Fire crews remained with the woman for almost three hours before the HSE’s Cork based Emergency Aeromedical Service (EAS) air ambulance, Aeromed 01, was finally dispatched to the scene. In the meantime, a road ambulance became available and also responded to the incident.
The woman was assessed at the scene and was found not to have been seriously injured. It was decided that she would travel to hospital by road. The air ambulance was stood down and cleared to return to its base at Rathcoole Aerodrome.
A spokesperson for the HSE said: “The HSE cannot comment on individual cases when to do so might reveal information in relation to identifiable individuals, breaching the ethical requirement on us to observe our duty of confidentiality.”
West Clare Councillor Rita McInerney has expressed concern at the shocking delay in ambulance response
Cllr McInerney said: “We in West Clare pay the same taxes as everyone else in this country, yet we are forced to tolerate an inadequate standard of emergency care. Furthermore, any incident in West Clare is exasperated by our isolation so when the ambulance does depart, they have the arduous journey to University Hospital Limerick on what is a substandard road network.”

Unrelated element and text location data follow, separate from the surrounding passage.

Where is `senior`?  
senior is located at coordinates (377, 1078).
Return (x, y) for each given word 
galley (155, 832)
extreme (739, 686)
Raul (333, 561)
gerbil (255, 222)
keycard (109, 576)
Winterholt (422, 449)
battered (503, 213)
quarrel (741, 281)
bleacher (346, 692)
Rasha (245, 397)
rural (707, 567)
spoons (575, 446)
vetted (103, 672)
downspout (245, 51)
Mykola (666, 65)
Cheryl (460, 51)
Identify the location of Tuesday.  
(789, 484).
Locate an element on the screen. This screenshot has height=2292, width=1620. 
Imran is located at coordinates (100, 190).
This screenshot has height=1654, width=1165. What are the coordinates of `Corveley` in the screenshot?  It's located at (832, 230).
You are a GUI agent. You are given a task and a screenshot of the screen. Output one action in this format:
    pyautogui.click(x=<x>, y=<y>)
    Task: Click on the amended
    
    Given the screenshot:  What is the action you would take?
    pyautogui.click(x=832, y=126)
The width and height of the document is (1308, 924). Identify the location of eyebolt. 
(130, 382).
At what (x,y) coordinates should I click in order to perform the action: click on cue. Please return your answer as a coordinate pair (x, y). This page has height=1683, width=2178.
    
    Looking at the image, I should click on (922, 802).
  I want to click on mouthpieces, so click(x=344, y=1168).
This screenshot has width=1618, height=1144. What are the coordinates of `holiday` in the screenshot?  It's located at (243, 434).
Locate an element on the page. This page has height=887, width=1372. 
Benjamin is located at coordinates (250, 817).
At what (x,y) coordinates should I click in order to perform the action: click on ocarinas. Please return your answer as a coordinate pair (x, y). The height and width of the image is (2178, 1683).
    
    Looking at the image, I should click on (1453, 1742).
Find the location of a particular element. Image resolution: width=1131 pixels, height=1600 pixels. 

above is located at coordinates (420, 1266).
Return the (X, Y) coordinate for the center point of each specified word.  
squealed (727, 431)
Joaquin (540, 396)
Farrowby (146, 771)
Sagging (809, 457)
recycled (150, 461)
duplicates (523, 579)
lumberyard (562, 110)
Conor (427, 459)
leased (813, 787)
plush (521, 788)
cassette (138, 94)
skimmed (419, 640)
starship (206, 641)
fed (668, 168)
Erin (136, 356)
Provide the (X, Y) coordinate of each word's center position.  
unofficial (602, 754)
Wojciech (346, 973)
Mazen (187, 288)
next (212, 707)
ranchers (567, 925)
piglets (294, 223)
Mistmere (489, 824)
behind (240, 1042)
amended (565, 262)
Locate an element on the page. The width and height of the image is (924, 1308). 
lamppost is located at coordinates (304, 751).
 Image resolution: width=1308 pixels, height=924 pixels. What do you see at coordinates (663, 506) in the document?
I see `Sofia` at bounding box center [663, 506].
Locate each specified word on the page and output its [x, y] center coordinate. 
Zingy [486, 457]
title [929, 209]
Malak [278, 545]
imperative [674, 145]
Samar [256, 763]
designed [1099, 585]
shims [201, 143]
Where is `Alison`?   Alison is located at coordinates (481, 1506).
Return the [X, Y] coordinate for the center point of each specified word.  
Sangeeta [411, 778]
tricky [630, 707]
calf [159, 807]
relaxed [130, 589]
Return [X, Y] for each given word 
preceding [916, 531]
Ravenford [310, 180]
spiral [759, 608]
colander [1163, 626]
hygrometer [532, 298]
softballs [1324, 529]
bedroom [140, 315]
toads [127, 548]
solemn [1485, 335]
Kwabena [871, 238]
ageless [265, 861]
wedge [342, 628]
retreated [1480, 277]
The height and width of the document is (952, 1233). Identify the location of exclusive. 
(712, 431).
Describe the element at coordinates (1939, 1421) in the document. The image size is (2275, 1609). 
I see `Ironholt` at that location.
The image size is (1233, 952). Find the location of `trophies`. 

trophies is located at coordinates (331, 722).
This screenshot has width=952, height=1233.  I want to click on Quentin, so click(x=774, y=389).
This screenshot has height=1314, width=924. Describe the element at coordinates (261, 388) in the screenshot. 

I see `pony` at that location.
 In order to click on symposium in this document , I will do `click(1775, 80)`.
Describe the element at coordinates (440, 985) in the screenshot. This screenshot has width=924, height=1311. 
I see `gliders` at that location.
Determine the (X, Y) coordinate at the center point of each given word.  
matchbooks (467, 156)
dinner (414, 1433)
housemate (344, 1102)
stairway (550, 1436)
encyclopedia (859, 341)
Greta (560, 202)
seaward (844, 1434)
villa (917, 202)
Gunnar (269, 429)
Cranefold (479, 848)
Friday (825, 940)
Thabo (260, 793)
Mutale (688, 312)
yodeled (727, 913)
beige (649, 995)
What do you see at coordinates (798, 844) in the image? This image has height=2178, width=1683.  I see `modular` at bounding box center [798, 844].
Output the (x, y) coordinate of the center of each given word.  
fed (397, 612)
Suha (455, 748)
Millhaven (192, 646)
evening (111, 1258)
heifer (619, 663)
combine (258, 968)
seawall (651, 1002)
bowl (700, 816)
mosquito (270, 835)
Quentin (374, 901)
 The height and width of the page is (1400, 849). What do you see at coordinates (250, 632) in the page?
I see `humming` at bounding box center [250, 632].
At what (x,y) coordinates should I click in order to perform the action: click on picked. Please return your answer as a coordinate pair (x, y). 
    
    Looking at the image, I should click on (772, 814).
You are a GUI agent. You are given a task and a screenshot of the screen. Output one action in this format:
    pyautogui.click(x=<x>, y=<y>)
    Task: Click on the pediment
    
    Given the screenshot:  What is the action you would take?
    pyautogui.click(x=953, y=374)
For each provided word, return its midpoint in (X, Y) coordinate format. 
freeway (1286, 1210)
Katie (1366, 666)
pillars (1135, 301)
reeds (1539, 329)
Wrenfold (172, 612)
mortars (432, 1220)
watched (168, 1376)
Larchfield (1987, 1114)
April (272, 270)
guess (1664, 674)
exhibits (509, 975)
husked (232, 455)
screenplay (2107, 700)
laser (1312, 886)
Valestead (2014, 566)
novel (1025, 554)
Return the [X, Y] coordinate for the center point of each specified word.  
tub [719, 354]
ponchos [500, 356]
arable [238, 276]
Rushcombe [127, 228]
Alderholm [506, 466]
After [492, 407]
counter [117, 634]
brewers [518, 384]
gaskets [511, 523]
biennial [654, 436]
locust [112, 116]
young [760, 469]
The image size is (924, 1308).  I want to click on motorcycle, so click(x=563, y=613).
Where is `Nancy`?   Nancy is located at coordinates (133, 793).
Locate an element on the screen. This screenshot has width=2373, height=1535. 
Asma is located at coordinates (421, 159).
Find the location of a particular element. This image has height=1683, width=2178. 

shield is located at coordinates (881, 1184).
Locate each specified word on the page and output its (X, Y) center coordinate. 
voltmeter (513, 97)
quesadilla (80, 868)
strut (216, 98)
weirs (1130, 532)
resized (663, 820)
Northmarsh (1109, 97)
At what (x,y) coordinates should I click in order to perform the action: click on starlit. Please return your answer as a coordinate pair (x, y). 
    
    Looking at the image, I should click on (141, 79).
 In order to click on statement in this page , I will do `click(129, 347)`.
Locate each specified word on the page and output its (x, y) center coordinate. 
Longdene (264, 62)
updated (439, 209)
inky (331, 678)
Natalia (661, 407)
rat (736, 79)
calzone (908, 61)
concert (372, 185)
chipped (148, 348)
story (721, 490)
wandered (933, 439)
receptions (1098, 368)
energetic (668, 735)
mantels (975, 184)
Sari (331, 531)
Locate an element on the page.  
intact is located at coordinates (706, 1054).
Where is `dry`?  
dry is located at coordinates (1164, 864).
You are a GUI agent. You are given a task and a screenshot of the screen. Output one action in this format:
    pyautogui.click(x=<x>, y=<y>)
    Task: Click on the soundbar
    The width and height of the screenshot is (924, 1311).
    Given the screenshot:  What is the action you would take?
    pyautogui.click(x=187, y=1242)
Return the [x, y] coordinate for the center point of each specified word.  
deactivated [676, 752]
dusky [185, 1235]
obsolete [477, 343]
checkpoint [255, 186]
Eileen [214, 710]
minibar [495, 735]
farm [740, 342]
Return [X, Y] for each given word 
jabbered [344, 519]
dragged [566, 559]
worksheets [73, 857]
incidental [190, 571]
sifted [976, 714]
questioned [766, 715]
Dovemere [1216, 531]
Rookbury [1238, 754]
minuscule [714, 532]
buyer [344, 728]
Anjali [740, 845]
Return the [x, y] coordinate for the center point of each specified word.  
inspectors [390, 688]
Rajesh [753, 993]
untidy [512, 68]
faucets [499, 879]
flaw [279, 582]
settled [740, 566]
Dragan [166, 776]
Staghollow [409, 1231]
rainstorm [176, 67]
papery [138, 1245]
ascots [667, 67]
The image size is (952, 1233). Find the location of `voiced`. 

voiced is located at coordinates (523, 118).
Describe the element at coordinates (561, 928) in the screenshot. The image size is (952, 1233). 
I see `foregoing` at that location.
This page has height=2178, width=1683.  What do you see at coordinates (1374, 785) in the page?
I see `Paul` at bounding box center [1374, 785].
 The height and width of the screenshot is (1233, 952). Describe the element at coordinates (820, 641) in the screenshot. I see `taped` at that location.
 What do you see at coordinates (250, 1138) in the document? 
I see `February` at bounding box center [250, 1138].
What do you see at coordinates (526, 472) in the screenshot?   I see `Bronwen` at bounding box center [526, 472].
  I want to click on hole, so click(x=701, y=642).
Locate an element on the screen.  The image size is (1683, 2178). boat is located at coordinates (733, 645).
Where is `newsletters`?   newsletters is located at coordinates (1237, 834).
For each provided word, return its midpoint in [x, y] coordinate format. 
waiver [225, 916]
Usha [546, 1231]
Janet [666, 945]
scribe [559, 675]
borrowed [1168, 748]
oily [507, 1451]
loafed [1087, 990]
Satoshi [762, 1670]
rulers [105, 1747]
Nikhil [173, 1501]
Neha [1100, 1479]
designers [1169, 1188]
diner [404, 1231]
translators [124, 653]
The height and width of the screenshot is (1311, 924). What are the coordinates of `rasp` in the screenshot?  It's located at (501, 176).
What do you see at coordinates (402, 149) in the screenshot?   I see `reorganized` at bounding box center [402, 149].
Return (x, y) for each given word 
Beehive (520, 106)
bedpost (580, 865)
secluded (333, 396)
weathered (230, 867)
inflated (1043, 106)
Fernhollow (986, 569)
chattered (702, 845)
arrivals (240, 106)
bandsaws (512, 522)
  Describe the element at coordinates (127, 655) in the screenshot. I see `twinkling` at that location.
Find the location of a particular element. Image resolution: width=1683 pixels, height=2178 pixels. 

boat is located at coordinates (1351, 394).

Cllr McInerney is calling on the Minister for Health, HSE senior management, and Government representatives to urgently sit down and sort out the chronic under-resourcing of the National Ambulance Service in Clare.
“The people of West Clare are being put in danger every single day by a under resourced, underfunded, and neglected health emergency system. This isn’t politics—it’s people’s lives,” she said.

Meanwhile, a woman was airlifted to hospital this morning following an accident involving a tractor also in Co Clare. The incident occurred at around 7.30am on a farm near Inagh.
It’s understood that the woman sustained serious crush injuries after a tractor rolled over her. It’s also believed she managed to call emergency services herself.
Two ambulances and a paramedic response vehicle were dispatched by the National Ambulance Service while units of Clare County Fire and Rescue Service from Ennis station were also mobilised along with Gardaí.
The Cork-based air ambulance was also dispatched to this incident. The woman was later airlifted to University Hospital Galway where she is receiving treatment for serious injuries.